Quel giorno, durante la messa nell’hangar dell’aeroporto di Brindisi, padre Bevilacqua ha commentato il passo evangelico “Beati coloro che piangono”. Si è rivolto al re, severamente: “Lei ha in testa una corona di spine”.

L’omelia non è piaciuta alle cosiddette autorità. Non è piaciuta neppure al re, che da allora non è più andato a messa.


1 Sulla Sardegna, da dove le truppe tedesche erano partite subito dopo l’8 settembre, il governo Badoglio non aveva nessuna pratica autorità. A cominciare dalla fine di settembre l’isola era stata occupata dalle forze aeree americane, che si servivano degli aeroporti di Elmas, Decimomannu e Villacidro per i bombardamenti sulla Germania.

2 Il termine “cobelligerante”, mai usato prima di ora, è di origine latina ma di formazione inglese, per indicare chi combatte contro lo stesso nemico, ma senza gli impegni e i diritti dell’alleato.
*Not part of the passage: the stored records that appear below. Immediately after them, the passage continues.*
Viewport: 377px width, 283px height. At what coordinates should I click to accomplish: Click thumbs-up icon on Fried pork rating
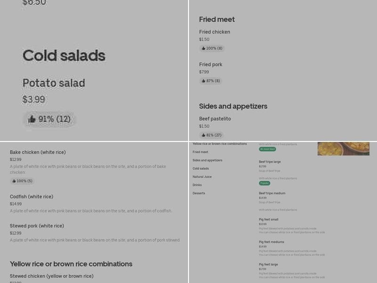(204, 81)
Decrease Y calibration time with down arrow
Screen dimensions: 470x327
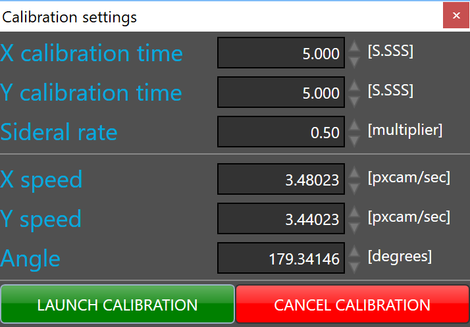pyautogui.click(x=354, y=99)
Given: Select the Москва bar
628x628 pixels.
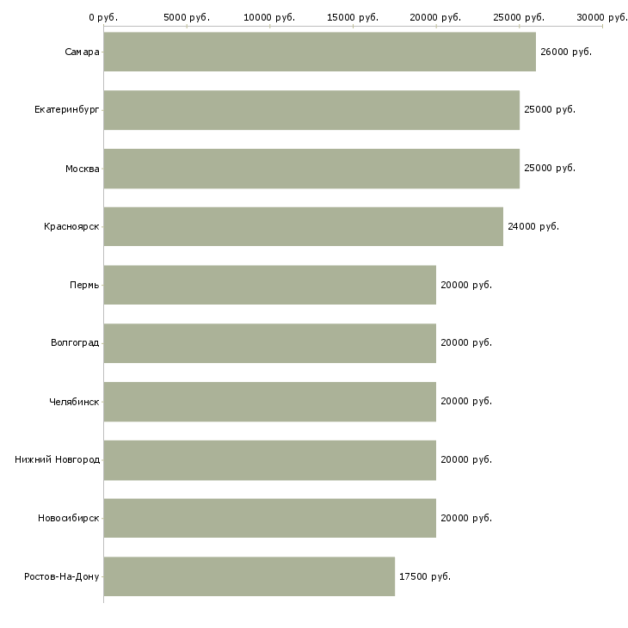Looking at the screenshot, I should tap(311, 169).
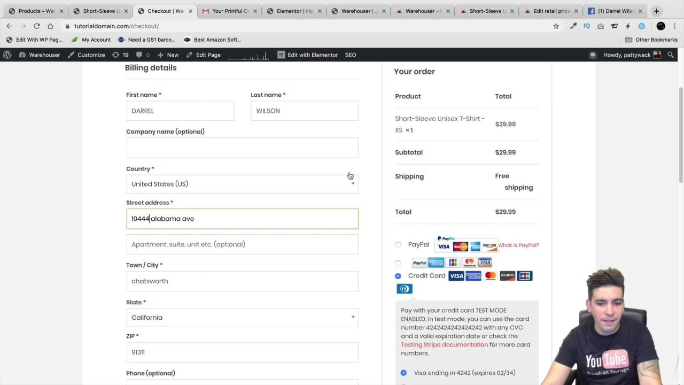Switch to the Your Printful Gmail tab
This screenshot has width=684, height=385.
pos(229,11)
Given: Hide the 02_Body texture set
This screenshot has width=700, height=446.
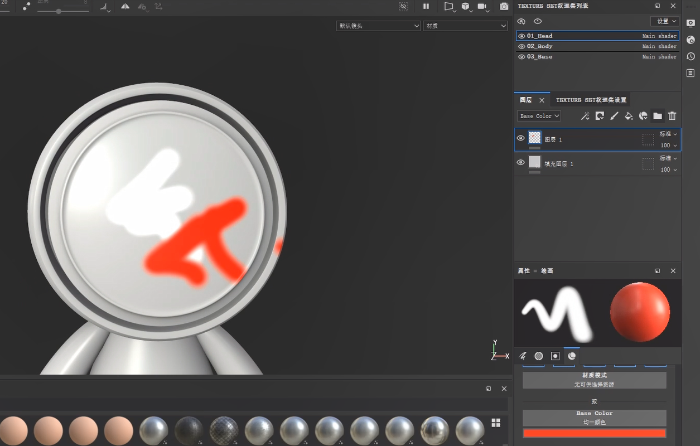Looking at the screenshot, I should (x=522, y=46).
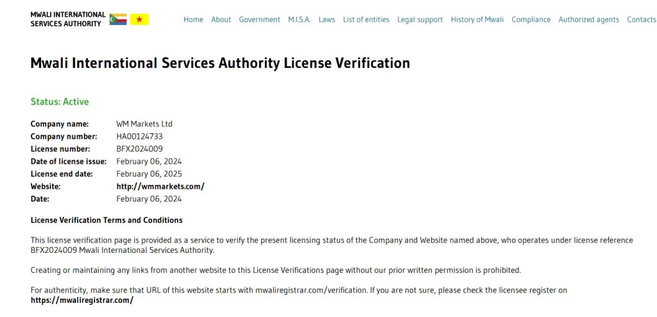
Task: Go to the Compliance section
Action: coord(531,19)
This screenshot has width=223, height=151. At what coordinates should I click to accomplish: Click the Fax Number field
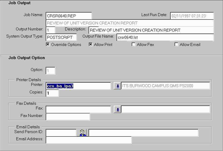[68, 116]
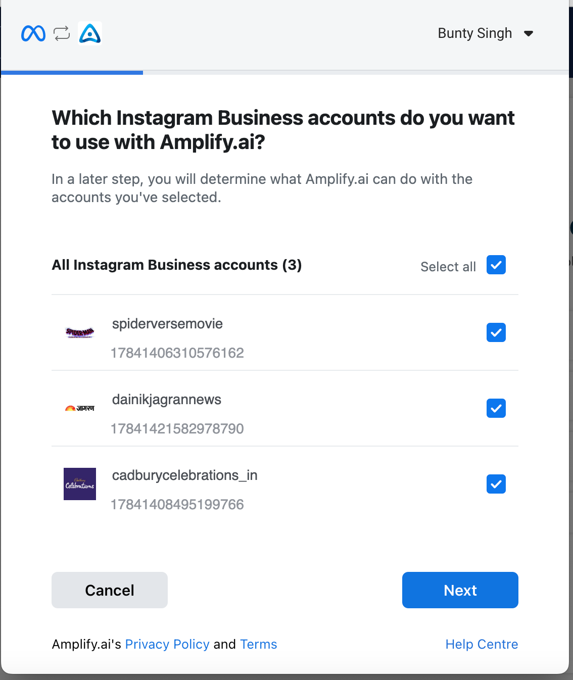Click the sync arrows icon
Viewport: 573px width, 680px height.
pyautogui.click(x=62, y=33)
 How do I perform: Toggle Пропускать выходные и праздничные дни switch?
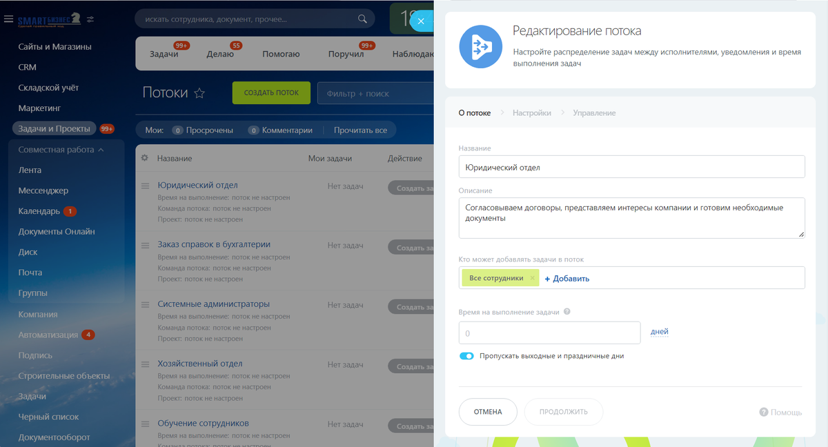pos(466,356)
La parola “cobelligeranza” è stata invece usata dal governo fascista il 1o settembre del 1939, all’inizio della seconda guerra mondiale, per indicare la propria posizione di “non belligeranza” con l’alleata Germania.

3 La dichiarazione di guerra ebbe una serie di pratici effetti, ma fu un atto puramente formale. La dichiarazione fu presentata dall’ambasciatore italiano a Madrid Giacomo Paolucci di Calboli all’ambasciatore tedesco, che non l’accettò. La Germania sosteneva infatti che il governo Badoglio non rappresentava uno stato libero e che l’atto era stato imposto dalle potenze occupanti. L’atto rimase formale anche per le potenze alleate. Di esso non si parla nel trattato di pace del 1947.

4 Nel mese di agosto la serie degli allarmi aerei a Livorno era tale che l’Accademia navale pensò bene di trasferirsi in montagna; prima a Merano, per pochi giorni, poi a Colle Isarco, nell’albergo Gröbner; poi al Lido di Venezia, all’hotel Excelsior come dormitorio e al Casinò come scuola. I primi di settembre il piroscafo Saturnia imbarcò gli allievi dell’Accademia per trasportarli a Taranto. Ma l’equipaggio della nave si ribellò e la fece incagliare sulla sabbia a sud di Brindisi. Su alcuni pescherecci gli allievi sbarcarono a Brindisi, portandosi viveri ed altro presi dalle ricche stive della nave. Per il loro servizio d’ordine in città il re li farà tutti cavalieri; a vent’anni.